### What you have to do
Reproduce the data, keeping every word exactly as it is.

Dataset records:
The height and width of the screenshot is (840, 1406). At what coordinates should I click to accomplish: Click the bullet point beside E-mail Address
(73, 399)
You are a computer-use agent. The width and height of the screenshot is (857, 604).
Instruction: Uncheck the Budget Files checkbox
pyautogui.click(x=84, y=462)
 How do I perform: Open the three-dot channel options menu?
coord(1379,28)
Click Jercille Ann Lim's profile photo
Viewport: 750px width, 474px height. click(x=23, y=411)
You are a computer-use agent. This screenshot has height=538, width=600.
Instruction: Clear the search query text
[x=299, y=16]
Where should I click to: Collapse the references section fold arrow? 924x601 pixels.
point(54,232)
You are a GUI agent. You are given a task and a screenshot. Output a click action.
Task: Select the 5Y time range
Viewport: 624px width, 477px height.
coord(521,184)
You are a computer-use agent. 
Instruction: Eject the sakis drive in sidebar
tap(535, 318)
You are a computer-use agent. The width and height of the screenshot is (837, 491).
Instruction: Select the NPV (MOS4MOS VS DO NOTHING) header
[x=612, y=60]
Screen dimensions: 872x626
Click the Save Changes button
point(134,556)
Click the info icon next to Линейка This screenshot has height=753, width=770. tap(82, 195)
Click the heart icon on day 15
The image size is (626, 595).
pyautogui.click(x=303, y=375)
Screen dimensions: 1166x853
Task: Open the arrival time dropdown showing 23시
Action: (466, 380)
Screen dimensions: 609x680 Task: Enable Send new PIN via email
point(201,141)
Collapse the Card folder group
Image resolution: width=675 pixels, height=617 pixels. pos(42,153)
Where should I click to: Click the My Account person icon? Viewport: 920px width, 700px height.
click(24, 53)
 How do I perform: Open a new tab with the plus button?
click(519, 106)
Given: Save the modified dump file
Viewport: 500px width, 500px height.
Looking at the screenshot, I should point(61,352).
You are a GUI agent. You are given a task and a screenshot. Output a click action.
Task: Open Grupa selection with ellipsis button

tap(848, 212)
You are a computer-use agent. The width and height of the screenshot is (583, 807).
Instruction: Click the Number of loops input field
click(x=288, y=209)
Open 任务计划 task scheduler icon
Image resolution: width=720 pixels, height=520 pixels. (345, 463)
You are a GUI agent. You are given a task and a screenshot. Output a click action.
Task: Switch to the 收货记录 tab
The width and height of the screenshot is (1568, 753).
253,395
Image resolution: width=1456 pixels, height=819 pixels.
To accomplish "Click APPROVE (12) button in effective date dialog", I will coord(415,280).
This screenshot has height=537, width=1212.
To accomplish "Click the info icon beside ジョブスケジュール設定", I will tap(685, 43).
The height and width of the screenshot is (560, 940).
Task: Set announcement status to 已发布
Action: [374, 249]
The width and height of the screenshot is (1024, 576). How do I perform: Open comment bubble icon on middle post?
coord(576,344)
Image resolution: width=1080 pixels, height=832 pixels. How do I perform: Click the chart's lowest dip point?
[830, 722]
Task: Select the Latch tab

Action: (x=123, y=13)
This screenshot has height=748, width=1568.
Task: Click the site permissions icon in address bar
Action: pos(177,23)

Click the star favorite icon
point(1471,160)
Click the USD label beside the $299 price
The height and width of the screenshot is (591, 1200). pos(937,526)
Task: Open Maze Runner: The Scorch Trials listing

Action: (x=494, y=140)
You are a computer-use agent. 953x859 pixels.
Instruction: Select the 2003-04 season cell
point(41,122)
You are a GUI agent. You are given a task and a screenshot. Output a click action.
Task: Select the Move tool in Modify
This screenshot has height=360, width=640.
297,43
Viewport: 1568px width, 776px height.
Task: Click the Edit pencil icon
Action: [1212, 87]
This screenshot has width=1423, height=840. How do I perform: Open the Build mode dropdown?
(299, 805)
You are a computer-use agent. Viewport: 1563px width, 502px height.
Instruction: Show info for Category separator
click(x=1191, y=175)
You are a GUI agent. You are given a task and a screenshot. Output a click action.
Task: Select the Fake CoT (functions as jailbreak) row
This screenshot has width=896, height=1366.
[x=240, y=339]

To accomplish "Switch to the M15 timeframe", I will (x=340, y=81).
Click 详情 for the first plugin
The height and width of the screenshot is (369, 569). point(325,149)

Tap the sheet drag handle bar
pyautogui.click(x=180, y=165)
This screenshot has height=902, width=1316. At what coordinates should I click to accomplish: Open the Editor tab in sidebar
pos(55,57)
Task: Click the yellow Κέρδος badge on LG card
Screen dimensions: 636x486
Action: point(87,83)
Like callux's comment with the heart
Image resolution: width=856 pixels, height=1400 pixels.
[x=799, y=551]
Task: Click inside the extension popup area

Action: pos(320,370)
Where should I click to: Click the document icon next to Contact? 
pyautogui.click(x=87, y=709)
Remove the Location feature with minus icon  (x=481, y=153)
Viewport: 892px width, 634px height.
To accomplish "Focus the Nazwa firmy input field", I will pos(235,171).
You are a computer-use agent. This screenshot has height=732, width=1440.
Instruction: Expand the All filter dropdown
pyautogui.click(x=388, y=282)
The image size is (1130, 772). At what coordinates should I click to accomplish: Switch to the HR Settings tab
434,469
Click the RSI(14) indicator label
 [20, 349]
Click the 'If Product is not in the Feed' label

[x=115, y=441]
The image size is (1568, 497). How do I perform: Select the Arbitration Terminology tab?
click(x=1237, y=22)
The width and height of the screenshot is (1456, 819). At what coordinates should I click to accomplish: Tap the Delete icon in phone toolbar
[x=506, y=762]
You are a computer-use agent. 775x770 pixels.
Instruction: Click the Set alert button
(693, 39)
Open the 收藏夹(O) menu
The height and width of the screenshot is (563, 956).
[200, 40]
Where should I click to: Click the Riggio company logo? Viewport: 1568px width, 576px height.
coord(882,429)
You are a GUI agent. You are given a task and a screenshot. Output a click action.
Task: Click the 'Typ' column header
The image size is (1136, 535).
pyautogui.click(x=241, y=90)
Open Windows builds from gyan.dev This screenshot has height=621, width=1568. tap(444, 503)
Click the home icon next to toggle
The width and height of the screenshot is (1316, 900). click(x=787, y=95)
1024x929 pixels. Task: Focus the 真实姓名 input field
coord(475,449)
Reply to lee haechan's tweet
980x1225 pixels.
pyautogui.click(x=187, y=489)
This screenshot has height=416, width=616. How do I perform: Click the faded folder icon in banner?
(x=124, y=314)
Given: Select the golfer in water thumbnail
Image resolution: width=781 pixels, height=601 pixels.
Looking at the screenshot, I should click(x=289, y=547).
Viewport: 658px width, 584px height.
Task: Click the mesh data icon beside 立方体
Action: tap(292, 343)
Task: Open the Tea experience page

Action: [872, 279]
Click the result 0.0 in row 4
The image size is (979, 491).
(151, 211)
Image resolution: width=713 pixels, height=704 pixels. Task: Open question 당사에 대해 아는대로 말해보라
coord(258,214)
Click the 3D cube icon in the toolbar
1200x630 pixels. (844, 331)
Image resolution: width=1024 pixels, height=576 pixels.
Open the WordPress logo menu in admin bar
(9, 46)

### Output for this exercise
The height and width of the screenshot is (840, 1406). At what coordinates should I click to accomplish: Click the bullet point beside E-mail Address
(73, 399)
You are a computer-use agent. The width and height of the screenshot is (857, 604).
Instruction: Uncheck the Budget Files checkbox
pyautogui.click(x=84, y=462)
 How do I perform: Open the three-dot channel options menu?
coord(1379,28)
Click Jercille Ann Lim's profile photo
Viewport: 750px width, 474px height. click(x=23, y=411)
You are a computer-use agent. This screenshot has height=538, width=600.
Instruction: Clear the search query text
[x=299, y=16]
Where should I click to: Collapse the references section fold arrow? 924x601 pixels.
point(54,232)
You are a GUI agent. You are given a task and a screenshot. Output a click action.
Task: Select the 5Y time range
Viewport: 624px width, 477px height.
coord(521,184)
You are a computer-use agent. 
Instruction: Eject the sakis drive in sidebar
tap(535, 318)
You are a computer-use agent. The width and height of the screenshot is (837, 491).
Instruction: Select the NPV (MOS4MOS VS DO NOTHING) header
[x=612, y=60]
Screen dimensions: 872x626
Click the Save Changes button
point(134,556)
Click the info icon next to Линейка This screenshot has height=753, width=770. tap(82, 195)
Click the heart icon on day 15
The image size is (626, 595).
pyautogui.click(x=303, y=375)
Screen dimensions: 1166x853
Task: Open the arrival time dropdown showing 23시
Action: (466, 380)
Screen dimensions: 609x680 Task: Enable Send new PIN via email
point(201,141)
Collapse the Card folder group
Image resolution: width=675 pixels, height=617 pixels. pos(42,153)
Where should I click to: Click the My Account person icon? Viewport: 920px width, 700px height.
click(24, 53)
 How do I perform: Open a new tab with the plus button?
click(519, 106)
Given: Save the modified dump file
Viewport: 500px width, 500px height.
Looking at the screenshot, I should point(61,352).
You are a GUI agent. You are given a task and a screenshot. Output a click action.
Task: Open Grupa selection with ellipsis button

tap(848, 212)
You are a computer-use agent. The width and height of the screenshot is (583, 807).
Instruction: Click the Number of loops input field
click(x=288, y=209)
Open 任务计划 task scheduler icon
Image resolution: width=720 pixels, height=520 pixels. (345, 463)
You are a GUI agent. You are given a task and a screenshot. Output a click action.
Task: Switch to the 收货记录 tab
The width and height of the screenshot is (1568, 753).
253,395
Image resolution: width=1456 pixels, height=819 pixels.
To accomplish "Click APPROVE (12) button in effective date dialog", I will coord(415,280).
This screenshot has height=537, width=1212.
To accomplish "Click the info icon beside ジョブスケジュール設定", I will tap(685, 43).
The height and width of the screenshot is (560, 940).
Task: Set announcement status to 已发布
Action: [374, 249]
The width and height of the screenshot is (1024, 576). How do I perform: Open comment bubble icon on middle post?
coord(576,344)
Image resolution: width=1080 pixels, height=832 pixels. How do I perform: Click the chart's lowest dip point?
[830, 722]
Task: Select the Latch tab

Action: (x=123, y=13)
This screenshot has height=748, width=1568.
Task: Click the site permissions icon in address bar
Action: pos(177,23)

Click the star favorite icon
point(1471,160)
Click the USD label beside the $299 price
The height and width of the screenshot is (591, 1200). pos(937,526)
Task: Open Maze Runner: The Scorch Trials listing

Action: (x=494, y=140)
You are a computer-use agent. 953x859 pixels.
Instruction: Select the 2003-04 season cell
point(41,122)
You are a GUI agent. You are given a task and a screenshot. Output a click action.
Task: Select the Move tool in Modify
This screenshot has height=360, width=640.
297,43
Viewport: 1568px width, 776px height.
Task: Click the Edit pencil icon
Action: [1212, 87]
This screenshot has width=1423, height=840. How do I perform: Open the Build mode dropdown?
(299, 805)
You are a computer-use agent. Viewport: 1563px width, 502px height.
Instruction: Show info for Category separator
click(x=1191, y=175)
You are a GUI agent. You are given a task and a screenshot. Output a click action.
Task: Select the Fake CoT (functions as jailbreak) row
This screenshot has width=896, height=1366.
[x=240, y=339]

To accomplish "Switch to the M15 timeframe", I will (x=340, y=81).
Click 详情 for the first plugin
The height and width of the screenshot is (369, 569). point(325,149)

Tap the sheet drag handle bar
pyautogui.click(x=180, y=165)
This screenshot has height=902, width=1316. At what coordinates should I click to accomplish: Open the Editor tab in sidebar
pos(55,57)
Task: Click the yellow Κέρδος badge on LG card
Screen dimensions: 636x486
Action: point(87,83)
Like callux's comment with the heart
Image resolution: width=856 pixels, height=1400 pixels.
[x=799, y=551]
Task: Click inside the extension popup area

Action: pos(320,370)
Where should I click to: Click the document icon next to Contact? 
pyautogui.click(x=87, y=709)
Remove the Location feature with minus icon  (x=481, y=153)
Viewport: 892px width, 634px height.
To accomplish "Focus the Nazwa firmy input field", I will pos(235,171).
You are a computer-use agent. This screenshot has height=732, width=1440.
Instruction: Expand the All filter dropdown
pyautogui.click(x=388, y=282)
The image size is (1130, 772). At what coordinates should I click to accomplish: Switch to the HR Settings tab
434,469
Click the RSI(14) indicator label
 [20, 349]
Click the 'If Product is not in the Feed' label

[x=115, y=441]
The image size is (1568, 497). How do I perform: Select the Arbitration Terminology tab?
click(x=1237, y=22)
The width and height of the screenshot is (1456, 819). At what coordinates should I click to accomplish: Tap the Delete icon in phone toolbar
[x=506, y=762]
You are a computer-use agent. 775x770 pixels.
Instruction: Click the Set alert button
(693, 39)
Open the 收藏夹(O) menu
The height and width of the screenshot is (563, 956).
[200, 40]
Where should I click to: Click the Riggio company logo? Viewport: 1568px width, 576px height.
coord(882,429)
You are a GUI agent. You are given a task and a screenshot. Output a click action.
Task: Click the 'Typ' column header
The image size is (1136, 535).
pyautogui.click(x=241, y=90)
Open Windows builds from gyan.dev This screenshot has height=621, width=1568. tap(444, 503)
Click the home icon next to toggle
The width and height of the screenshot is (1316, 900). click(x=787, y=95)
1024x929 pixels. Task: Focus the 真实姓名 input field
coord(475,449)
Reply to lee haechan's tweet
980x1225 pixels.
pyautogui.click(x=187, y=489)
This screenshot has height=416, width=616. How do I perform: Click the faded folder icon in banner?
(x=124, y=314)
Given: Select the golfer in water thumbnail
Image resolution: width=781 pixels, height=601 pixels.
Looking at the screenshot, I should click(x=289, y=547).
Viewport: 658px width, 584px height.
Task: Click the mesh data icon beside 立方体
Action: tap(292, 343)
Task: Open the Tea experience page

Action: [872, 279]
Click the result 0.0 in row 4
The image size is (979, 491).
(151, 211)
Image resolution: width=713 pixels, height=704 pixels. Task: Open question 당사에 대해 아는대로 말해보라
coord(258,214)
Click the 3D cube icon in the toolbar
1200x630 pixels. (844, 331)
Image resolution: width=1024 pixels, height=576 pixels.
Open the WordPress logo menu in admin bar
(9, 46)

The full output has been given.